Word and element location records:
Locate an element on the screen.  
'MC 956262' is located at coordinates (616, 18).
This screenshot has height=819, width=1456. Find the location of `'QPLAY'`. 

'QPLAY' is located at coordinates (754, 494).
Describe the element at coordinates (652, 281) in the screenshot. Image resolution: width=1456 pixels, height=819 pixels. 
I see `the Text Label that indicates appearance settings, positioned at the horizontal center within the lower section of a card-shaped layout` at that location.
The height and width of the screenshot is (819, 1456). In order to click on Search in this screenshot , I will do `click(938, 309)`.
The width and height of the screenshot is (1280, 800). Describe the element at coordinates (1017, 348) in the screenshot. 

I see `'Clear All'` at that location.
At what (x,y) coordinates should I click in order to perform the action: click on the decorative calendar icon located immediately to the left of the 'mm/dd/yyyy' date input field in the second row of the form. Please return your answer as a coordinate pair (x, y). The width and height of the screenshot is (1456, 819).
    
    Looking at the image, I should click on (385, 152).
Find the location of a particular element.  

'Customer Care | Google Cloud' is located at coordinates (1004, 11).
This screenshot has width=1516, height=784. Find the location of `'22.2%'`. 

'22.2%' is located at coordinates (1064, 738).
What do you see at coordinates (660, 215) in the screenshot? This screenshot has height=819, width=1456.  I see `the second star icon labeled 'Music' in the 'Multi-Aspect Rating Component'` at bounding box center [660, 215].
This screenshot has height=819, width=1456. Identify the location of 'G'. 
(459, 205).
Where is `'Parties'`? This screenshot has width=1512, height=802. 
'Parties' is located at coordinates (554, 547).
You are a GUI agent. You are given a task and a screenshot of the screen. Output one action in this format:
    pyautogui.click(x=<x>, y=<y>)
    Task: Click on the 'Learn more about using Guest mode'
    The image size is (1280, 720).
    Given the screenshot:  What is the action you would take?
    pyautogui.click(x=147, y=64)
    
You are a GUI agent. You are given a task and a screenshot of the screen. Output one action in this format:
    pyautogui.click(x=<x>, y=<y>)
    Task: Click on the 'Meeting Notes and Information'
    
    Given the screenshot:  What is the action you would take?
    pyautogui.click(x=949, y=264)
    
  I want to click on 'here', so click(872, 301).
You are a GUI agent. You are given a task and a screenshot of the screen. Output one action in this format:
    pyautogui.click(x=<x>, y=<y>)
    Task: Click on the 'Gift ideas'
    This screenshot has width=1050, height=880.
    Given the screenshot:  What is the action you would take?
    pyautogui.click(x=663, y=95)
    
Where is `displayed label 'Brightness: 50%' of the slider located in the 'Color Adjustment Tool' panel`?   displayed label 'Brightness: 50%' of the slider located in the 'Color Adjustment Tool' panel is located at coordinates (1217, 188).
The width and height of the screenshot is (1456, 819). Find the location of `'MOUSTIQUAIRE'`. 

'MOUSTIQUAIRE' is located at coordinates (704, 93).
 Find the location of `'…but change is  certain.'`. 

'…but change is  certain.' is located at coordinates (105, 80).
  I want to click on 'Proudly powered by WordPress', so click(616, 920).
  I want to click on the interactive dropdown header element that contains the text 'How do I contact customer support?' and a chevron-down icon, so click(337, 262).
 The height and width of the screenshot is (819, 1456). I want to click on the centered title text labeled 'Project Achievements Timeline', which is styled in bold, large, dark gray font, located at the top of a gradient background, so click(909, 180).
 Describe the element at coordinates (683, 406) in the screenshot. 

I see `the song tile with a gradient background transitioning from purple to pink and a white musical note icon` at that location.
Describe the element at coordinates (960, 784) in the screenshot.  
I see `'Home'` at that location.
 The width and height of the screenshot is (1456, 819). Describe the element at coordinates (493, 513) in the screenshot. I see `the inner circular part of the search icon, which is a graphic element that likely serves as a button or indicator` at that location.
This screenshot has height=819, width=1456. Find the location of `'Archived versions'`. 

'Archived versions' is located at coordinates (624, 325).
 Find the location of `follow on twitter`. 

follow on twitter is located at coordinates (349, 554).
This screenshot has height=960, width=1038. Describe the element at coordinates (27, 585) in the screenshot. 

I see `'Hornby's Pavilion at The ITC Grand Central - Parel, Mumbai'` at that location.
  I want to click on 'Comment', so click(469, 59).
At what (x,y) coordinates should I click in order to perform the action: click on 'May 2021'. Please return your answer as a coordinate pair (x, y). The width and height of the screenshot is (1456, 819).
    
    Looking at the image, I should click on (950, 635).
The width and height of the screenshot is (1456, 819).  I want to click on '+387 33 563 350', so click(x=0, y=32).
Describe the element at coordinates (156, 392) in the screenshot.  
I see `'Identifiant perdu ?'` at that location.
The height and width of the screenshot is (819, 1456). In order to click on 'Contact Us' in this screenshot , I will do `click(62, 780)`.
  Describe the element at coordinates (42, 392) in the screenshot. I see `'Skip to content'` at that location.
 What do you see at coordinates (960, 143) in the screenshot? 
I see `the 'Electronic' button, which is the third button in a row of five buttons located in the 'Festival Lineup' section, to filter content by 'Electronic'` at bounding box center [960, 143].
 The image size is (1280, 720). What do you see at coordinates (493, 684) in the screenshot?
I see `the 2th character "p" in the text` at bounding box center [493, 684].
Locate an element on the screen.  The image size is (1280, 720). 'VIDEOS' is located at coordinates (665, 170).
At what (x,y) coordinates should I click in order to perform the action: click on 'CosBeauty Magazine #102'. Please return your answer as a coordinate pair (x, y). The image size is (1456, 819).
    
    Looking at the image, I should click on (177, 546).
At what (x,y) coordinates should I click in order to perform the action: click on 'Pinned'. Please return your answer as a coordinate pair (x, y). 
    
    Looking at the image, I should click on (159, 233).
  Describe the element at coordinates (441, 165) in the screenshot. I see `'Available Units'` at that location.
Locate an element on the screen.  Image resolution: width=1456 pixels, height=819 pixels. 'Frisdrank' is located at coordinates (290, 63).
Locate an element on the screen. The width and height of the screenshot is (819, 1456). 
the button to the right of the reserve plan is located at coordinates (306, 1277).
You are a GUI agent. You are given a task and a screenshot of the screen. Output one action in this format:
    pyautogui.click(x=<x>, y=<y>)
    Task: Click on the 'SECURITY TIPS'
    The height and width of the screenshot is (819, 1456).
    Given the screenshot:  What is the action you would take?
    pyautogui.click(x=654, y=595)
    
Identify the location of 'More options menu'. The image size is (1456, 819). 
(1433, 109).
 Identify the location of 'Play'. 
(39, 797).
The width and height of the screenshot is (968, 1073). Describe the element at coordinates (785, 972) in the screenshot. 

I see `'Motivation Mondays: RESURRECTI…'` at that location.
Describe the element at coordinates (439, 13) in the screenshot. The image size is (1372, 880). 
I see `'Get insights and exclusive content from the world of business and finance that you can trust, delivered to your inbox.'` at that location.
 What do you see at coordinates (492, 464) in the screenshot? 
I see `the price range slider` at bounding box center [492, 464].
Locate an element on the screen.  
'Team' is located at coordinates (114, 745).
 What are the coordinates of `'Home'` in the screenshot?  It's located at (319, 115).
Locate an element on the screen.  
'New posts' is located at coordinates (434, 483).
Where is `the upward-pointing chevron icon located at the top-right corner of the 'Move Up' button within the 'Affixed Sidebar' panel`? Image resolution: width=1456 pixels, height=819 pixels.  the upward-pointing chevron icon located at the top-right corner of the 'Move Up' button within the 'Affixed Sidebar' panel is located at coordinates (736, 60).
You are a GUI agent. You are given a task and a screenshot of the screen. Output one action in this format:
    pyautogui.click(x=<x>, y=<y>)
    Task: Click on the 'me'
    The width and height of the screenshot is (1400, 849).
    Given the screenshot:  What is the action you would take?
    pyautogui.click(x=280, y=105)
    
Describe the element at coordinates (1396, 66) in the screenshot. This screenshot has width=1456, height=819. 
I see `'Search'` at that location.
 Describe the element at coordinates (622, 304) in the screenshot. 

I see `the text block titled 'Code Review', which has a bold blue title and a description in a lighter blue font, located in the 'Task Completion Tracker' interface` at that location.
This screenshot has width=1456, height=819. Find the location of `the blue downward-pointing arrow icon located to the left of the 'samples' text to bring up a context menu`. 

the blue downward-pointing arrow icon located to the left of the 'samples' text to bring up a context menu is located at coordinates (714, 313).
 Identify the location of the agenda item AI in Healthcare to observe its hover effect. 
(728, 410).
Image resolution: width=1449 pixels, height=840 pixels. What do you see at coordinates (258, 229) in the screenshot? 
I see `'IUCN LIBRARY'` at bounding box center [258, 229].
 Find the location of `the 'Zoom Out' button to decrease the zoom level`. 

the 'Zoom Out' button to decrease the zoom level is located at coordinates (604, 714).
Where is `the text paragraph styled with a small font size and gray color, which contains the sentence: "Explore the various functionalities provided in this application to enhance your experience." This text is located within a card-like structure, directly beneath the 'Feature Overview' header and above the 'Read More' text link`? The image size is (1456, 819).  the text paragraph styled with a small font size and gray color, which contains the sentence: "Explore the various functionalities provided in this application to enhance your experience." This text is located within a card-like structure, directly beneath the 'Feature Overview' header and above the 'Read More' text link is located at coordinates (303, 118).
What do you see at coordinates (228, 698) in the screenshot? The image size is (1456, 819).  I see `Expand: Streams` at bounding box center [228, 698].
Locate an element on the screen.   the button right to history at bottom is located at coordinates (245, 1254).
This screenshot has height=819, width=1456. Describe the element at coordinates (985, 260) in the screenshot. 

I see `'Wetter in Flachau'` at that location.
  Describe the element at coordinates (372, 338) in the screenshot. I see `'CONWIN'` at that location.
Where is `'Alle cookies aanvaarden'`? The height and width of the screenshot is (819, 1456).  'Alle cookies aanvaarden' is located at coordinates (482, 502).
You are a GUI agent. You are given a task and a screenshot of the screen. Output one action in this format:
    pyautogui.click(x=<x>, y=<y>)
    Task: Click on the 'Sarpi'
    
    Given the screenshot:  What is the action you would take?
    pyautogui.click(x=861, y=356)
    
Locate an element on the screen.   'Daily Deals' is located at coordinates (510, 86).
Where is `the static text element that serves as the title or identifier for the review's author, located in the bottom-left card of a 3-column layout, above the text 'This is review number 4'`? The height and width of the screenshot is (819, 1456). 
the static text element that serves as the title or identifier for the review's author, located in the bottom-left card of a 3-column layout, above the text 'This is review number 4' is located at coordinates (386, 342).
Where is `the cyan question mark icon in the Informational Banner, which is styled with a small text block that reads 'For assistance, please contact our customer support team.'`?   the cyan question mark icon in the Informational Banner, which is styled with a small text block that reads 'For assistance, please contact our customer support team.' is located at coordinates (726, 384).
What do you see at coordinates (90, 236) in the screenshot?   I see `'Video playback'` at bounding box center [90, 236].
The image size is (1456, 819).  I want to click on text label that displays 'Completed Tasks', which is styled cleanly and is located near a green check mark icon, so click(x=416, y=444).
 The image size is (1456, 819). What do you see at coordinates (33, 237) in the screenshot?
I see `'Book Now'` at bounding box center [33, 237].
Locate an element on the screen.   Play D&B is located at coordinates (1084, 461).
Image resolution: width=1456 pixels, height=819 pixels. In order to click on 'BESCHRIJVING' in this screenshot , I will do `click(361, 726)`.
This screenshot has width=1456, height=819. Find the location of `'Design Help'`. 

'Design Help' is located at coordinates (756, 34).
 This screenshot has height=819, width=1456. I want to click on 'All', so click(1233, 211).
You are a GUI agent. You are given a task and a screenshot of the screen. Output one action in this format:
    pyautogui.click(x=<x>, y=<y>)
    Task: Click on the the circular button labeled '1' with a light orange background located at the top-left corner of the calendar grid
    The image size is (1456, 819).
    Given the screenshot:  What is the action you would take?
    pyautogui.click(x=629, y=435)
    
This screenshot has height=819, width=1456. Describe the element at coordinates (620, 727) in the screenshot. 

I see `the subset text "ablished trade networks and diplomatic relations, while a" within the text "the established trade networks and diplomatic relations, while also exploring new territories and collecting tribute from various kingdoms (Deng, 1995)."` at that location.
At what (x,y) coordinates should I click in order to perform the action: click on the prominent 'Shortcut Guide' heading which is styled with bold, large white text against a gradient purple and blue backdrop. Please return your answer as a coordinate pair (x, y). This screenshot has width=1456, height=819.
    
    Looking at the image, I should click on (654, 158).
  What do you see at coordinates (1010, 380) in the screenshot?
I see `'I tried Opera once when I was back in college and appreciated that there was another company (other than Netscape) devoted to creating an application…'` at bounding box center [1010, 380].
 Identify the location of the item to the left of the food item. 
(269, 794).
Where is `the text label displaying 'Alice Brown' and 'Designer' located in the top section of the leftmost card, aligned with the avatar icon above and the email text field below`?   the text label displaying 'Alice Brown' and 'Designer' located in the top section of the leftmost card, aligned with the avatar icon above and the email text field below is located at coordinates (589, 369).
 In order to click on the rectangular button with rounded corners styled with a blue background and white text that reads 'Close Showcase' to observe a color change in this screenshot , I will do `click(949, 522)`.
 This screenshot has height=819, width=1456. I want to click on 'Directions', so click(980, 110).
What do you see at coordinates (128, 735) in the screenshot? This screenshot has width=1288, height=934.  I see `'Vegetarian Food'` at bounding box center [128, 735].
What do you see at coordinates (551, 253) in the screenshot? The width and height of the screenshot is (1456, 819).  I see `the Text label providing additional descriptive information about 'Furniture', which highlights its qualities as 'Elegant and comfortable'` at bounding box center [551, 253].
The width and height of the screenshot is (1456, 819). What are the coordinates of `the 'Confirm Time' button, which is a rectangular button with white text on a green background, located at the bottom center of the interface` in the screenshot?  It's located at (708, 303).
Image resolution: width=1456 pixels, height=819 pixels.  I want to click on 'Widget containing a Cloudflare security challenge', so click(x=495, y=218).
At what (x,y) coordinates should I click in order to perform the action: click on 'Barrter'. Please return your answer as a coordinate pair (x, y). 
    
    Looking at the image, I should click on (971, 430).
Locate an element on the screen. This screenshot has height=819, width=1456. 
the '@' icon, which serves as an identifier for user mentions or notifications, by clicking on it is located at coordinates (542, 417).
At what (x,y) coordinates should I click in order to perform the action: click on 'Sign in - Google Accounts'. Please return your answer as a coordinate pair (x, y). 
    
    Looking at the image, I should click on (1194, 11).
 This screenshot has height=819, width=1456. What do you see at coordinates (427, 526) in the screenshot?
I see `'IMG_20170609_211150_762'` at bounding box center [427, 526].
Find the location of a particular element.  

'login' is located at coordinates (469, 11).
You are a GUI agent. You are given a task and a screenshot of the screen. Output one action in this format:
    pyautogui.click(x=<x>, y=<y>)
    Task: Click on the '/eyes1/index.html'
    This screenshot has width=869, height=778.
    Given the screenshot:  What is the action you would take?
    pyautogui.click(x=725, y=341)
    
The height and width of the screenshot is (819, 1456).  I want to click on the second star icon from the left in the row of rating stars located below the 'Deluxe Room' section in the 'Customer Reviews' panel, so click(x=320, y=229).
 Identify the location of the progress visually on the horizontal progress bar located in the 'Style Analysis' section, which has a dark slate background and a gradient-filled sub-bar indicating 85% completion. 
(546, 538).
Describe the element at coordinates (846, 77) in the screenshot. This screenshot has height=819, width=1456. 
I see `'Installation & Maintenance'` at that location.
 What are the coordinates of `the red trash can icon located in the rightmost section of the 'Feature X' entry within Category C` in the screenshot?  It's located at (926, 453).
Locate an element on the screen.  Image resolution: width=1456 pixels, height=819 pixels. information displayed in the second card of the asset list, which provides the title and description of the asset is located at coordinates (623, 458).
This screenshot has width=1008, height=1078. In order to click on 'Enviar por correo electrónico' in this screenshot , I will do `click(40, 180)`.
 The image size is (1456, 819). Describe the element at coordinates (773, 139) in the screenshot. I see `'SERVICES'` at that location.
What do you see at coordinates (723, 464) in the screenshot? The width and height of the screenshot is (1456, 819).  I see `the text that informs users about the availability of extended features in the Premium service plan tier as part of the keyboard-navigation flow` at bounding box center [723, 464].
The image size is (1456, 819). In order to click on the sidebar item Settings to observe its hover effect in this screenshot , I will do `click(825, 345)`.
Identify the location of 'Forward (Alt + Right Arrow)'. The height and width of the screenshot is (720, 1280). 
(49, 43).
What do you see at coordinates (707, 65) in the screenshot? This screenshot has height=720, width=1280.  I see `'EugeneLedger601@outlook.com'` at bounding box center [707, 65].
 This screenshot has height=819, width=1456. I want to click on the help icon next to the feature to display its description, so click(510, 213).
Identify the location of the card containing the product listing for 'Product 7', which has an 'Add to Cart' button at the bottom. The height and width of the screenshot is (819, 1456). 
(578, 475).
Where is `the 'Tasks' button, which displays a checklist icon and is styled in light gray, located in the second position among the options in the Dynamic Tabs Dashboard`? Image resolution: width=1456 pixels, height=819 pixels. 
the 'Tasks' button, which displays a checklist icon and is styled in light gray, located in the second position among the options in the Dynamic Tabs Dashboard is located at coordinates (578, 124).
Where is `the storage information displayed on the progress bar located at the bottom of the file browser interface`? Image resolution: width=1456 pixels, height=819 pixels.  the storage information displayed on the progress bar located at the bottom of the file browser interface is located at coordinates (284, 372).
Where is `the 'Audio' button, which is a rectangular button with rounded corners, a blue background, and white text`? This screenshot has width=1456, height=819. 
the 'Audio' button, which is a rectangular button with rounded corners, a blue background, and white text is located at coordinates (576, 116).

== Prompt ==
Print out again, line for line and unchanged, the part of the entries that opens with the line containing "Describe the element at coordinates (683, 406)" and closes with the line containing "coordinates (624, 325).". Include both of those lines.

== Result below ==
 Describe the element at coordinates (683, 406) in the screenshot. 

I see `the song tile with a gradient background transitioning from purple to pink and a white musical note icon` at that location.
Describe the element at coordinates (960, 784) in the screenshot.  
I see `'Home'` at that location.
 The width and height of the screenshot is (1456, 819). Describe the element at coordinates (493, 513) in the screenshot. I see `the inner circular part of the search icon, which is a graphic element that likely serves as a button or indicator` at that location.
This screenshot has height=819, width=1456. Find the location of `'Archived versions'`. 

'Archived versions' is located at coordinates (624, 325).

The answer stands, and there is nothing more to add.